_SET EXERCISE_
Please duplicate the entries below, starting at the line that contains "The width and height of the screenshot is (1456, 819)." and ending at the line that contains "tap(99, 590)", keeping every line exactly as it is.

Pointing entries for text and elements
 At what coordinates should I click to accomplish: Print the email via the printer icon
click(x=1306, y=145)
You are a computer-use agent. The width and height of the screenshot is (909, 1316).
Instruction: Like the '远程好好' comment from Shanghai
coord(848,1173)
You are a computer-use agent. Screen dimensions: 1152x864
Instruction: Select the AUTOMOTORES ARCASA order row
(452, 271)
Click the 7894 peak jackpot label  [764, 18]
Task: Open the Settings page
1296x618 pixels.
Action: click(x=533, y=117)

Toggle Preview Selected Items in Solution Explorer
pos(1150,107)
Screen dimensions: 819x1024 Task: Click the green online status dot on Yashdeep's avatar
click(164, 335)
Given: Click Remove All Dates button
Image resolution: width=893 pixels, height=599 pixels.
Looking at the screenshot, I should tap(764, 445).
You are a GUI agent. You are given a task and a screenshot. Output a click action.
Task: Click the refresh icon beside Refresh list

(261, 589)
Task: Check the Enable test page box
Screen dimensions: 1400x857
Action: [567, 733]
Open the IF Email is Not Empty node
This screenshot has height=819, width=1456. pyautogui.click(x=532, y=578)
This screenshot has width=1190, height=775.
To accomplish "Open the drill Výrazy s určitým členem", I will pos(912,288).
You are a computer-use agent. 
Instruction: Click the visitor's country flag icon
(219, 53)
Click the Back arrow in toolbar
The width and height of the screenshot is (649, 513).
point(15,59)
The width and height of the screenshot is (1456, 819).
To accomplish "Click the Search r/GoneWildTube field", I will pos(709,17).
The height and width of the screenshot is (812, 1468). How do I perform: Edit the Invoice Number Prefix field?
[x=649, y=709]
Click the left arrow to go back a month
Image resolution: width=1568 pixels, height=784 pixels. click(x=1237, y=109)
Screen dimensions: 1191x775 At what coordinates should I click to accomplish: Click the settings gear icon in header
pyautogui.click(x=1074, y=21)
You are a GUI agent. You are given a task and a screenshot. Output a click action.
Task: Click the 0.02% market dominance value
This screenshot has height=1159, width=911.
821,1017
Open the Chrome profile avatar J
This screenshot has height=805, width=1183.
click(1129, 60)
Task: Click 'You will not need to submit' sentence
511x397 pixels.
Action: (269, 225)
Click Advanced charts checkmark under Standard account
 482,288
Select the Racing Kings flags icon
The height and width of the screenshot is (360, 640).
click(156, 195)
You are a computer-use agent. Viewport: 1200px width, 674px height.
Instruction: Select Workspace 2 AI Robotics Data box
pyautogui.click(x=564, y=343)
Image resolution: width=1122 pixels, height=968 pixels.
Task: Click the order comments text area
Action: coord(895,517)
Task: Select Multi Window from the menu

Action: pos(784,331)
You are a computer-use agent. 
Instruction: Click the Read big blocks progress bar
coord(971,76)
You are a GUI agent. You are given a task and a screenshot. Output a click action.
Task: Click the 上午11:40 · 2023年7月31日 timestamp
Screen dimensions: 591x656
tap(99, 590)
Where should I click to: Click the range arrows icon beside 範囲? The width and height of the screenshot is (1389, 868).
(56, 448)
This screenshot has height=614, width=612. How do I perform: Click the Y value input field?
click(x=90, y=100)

_SOLUTION FOR THIS EXERCISE_
The width and height of the screenshot is (1456, 819).
To accomplish "Click the Search r/GoneWildTube field", I will pos(709,17).
The height and width of the screenshot is (812, 1468). How do I perform: Edit the Invoice Number Prefix field?
[x=649, y=709]
Click the left arrow to go back a month
Image resolution: width=1568 pixels, height=784 pixels. click(x=1237, y=109)
Screen dimensions: 1191x775 At what coordinates should I click to accomplish: Click the settings gear icon in header
pyautogui.click(x=1074, y=21)
You are a GUI agent. You are given a task and a screenshot. Output a click action.
Task: Click the 0.02% market dominance value
This screenshot has height=1159, width=911.
821,1017
Open the Chrome profile avatar J
This screenshot has height=805, width=1183.
click(1129, 60)
Task: Click 'You will not need to submit' sentence
511x397 pixels.
Action: (269, 225)
Click Advanced charts checkmark under Standard account
 482,288
Select the Racing Kings flags icon
The height and width of the screenshot is (360, 640).
click(156, 195)
You are a computer-use agent. Viewport: 1200px width, 674px height.
Instruction: Select Workspace 2 AI Robotics Data box
pyautogui.click(x=564, y=343)
Image resolution: width=1122 pixels, height=968 pixels.
Task: Click the order comments text area
Action: coord(895,517)
Task: Select Multi Window from the menu

Action: pos(784,331)
You are a computer-use agent. 
Instruction: Click the Read big blocks progress bar
coord(971,76)
You are a GUI agent. You are given a task and a screenshot. Output a click action.
Task: Click the 上午11:40 · 2023年7月31日 timestamp
Screen dimensions: 591x656
tap(99, 590)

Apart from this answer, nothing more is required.